By Jim Stanford on October 15, 2012
Comments: 11 Comments
Authorities have identified the hiker who died yesterday on Mount Glory as Wilson resident A.A. Zvegintzov, better known by his nickname, Sandy Z.
Zvegintzov appears to have died of natural causes related to a medical condition, according to the News&Guide. He was 73 years old.
Sandy Z was a river guide, ski instructor, sailor and painter. He likely was one of the first to use the phrase “downward mobility,” explaining his move from a career in law to guiding on the Snake for Barker-Ewing in the 1980s.

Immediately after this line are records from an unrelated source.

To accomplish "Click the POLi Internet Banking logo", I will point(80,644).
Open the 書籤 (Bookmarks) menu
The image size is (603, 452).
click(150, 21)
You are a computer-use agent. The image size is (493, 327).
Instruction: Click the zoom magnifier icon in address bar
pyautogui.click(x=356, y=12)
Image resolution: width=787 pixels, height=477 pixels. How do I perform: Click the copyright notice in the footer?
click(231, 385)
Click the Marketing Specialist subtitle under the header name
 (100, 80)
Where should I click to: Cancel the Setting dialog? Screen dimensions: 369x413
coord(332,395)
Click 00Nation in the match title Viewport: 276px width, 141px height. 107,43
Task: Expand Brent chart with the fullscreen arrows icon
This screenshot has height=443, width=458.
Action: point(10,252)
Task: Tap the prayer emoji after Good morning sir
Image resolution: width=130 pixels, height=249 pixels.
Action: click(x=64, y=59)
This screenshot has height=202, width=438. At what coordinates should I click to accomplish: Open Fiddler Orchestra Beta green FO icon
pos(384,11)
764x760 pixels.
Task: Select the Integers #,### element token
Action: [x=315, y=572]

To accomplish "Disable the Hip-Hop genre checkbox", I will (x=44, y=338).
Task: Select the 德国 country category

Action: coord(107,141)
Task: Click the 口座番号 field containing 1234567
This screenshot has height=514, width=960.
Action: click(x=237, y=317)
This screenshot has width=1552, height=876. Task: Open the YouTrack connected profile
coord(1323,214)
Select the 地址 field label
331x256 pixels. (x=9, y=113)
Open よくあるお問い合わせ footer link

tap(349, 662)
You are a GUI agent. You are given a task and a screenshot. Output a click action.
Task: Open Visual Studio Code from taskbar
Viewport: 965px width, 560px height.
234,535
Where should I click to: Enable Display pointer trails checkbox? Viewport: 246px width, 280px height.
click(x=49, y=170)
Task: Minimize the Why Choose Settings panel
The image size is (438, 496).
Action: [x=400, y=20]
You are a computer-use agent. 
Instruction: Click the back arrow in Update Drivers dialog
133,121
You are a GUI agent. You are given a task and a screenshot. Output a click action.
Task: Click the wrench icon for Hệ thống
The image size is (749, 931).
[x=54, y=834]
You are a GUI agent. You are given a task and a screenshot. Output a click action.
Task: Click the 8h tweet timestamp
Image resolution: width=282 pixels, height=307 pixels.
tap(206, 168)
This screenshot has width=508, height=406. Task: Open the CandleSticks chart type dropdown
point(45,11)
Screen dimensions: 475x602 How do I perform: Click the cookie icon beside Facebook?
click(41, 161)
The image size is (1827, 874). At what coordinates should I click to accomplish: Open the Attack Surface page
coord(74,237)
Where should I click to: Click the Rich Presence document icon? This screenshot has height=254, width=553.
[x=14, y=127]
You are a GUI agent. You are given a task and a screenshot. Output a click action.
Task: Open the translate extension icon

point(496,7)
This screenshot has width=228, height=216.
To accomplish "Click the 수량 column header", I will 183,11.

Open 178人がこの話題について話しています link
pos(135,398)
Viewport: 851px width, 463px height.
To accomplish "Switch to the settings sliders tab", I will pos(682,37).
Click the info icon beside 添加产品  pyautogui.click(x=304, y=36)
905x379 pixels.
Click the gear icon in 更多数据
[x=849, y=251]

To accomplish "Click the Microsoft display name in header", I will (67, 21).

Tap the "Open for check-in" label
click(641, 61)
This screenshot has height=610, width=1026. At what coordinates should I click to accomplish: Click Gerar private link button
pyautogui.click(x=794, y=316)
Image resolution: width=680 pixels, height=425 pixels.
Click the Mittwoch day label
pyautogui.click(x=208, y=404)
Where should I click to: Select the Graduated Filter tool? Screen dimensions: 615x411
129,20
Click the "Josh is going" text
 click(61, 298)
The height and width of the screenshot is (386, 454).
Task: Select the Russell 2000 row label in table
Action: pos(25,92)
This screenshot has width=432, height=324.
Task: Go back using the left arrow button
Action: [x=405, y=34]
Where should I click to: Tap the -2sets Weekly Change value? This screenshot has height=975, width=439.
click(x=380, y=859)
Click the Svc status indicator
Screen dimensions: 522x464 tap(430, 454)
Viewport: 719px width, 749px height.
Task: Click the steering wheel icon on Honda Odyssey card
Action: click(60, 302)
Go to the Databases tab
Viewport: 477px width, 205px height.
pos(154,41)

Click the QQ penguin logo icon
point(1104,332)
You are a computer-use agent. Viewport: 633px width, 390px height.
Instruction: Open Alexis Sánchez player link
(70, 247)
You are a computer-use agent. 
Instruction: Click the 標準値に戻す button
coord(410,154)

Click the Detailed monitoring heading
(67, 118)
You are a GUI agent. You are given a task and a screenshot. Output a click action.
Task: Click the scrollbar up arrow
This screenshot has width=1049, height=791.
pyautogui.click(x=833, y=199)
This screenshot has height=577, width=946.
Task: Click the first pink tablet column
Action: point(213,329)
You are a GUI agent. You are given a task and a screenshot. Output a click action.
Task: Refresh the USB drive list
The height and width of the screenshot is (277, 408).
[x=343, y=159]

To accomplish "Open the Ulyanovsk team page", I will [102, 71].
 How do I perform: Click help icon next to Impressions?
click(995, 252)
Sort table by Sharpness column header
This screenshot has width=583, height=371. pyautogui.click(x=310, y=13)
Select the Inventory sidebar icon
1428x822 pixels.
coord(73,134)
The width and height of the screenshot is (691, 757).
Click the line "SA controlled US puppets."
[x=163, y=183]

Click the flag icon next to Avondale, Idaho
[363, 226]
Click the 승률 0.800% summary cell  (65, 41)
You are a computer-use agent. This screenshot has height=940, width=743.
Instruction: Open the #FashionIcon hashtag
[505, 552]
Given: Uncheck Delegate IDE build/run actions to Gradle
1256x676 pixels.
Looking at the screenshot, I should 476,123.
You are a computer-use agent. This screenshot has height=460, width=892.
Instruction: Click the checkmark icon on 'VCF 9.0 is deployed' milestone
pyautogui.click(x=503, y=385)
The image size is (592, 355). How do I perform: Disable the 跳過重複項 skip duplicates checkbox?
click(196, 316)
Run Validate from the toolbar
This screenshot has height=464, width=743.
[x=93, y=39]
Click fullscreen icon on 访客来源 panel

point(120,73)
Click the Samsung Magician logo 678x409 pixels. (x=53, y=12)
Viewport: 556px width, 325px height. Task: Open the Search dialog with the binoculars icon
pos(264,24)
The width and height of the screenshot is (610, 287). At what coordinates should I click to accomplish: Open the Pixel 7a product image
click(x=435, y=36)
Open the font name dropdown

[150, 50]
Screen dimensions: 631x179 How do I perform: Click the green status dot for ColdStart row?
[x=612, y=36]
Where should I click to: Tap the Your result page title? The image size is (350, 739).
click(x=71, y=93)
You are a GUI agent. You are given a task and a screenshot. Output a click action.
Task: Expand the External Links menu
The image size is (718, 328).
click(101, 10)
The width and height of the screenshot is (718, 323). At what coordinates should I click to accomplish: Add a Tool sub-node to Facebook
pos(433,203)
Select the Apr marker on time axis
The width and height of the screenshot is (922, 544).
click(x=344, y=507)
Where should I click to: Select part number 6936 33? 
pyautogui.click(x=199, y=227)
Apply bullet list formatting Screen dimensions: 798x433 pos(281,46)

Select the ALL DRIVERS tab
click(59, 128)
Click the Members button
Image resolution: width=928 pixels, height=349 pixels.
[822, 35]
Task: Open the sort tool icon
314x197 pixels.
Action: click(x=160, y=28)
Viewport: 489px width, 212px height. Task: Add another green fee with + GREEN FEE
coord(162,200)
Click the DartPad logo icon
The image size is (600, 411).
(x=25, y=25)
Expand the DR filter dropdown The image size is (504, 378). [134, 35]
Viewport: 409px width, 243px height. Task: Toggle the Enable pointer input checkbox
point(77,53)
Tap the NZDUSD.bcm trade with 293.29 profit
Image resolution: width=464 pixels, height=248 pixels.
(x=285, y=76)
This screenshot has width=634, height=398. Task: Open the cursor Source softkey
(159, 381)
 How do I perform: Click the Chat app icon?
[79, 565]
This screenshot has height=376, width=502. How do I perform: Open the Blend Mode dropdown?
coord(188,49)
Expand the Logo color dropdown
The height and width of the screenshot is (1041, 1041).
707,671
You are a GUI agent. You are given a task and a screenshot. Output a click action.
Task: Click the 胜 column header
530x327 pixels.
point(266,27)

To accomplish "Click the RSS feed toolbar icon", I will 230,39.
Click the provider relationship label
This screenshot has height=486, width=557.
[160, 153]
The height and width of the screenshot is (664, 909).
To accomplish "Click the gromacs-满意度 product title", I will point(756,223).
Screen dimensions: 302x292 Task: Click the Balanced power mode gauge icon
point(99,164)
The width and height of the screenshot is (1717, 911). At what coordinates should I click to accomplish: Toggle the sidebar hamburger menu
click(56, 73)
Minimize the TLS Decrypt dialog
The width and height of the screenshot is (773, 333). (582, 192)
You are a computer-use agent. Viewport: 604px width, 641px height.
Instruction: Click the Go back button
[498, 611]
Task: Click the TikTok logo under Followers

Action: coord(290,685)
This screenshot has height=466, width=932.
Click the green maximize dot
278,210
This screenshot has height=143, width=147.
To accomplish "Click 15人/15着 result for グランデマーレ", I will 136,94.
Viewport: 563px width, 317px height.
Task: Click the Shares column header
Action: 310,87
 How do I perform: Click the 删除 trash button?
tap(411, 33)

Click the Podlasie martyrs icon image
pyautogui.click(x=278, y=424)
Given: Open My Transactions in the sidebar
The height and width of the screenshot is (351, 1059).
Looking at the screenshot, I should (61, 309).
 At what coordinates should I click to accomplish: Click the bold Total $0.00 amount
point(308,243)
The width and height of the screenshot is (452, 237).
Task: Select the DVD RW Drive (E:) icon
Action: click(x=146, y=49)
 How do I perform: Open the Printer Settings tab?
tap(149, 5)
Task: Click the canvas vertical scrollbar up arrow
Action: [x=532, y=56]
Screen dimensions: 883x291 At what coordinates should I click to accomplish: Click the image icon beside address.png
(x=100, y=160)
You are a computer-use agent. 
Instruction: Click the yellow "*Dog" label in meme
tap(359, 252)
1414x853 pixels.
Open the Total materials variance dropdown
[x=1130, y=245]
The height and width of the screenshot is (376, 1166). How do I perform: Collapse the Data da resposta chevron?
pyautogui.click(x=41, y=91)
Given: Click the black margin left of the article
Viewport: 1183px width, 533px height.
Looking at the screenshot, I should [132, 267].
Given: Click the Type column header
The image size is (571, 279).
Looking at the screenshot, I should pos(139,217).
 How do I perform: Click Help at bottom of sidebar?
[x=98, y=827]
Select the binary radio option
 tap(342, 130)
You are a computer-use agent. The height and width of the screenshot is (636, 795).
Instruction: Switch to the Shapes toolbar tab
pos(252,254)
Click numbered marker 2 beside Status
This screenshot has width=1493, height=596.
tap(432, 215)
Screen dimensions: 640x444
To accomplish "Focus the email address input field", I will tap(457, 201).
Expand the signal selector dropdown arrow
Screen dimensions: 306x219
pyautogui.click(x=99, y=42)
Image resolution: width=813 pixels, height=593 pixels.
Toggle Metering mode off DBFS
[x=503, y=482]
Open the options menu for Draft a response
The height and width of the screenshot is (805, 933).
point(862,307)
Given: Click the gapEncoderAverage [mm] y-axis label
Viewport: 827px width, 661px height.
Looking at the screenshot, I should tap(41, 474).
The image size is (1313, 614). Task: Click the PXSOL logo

He notched more than 11,000 miles as a boatman and more than 3 million vertical feet as a ski instructor at Jackson Hole Mountain Resort. In recent years he focused on painting at his home studio on Fish Creek, accessed by the small wooden bridge behind Pearl Street Bagels.
His full name was Alexander Alexandrovich (Russian for Alex Jr.). A Philadelphia native, he moved to Jackson Hole in 1972. His tall, bony frame was hard to miss.
I wrote a profile of him for the JH News in 1999, after he returned from a four- year, solo sailing voyage around the Caribbean. “It was a fabulous adventure,” he told me. “Not many people on the face of the Earth are going to do that.”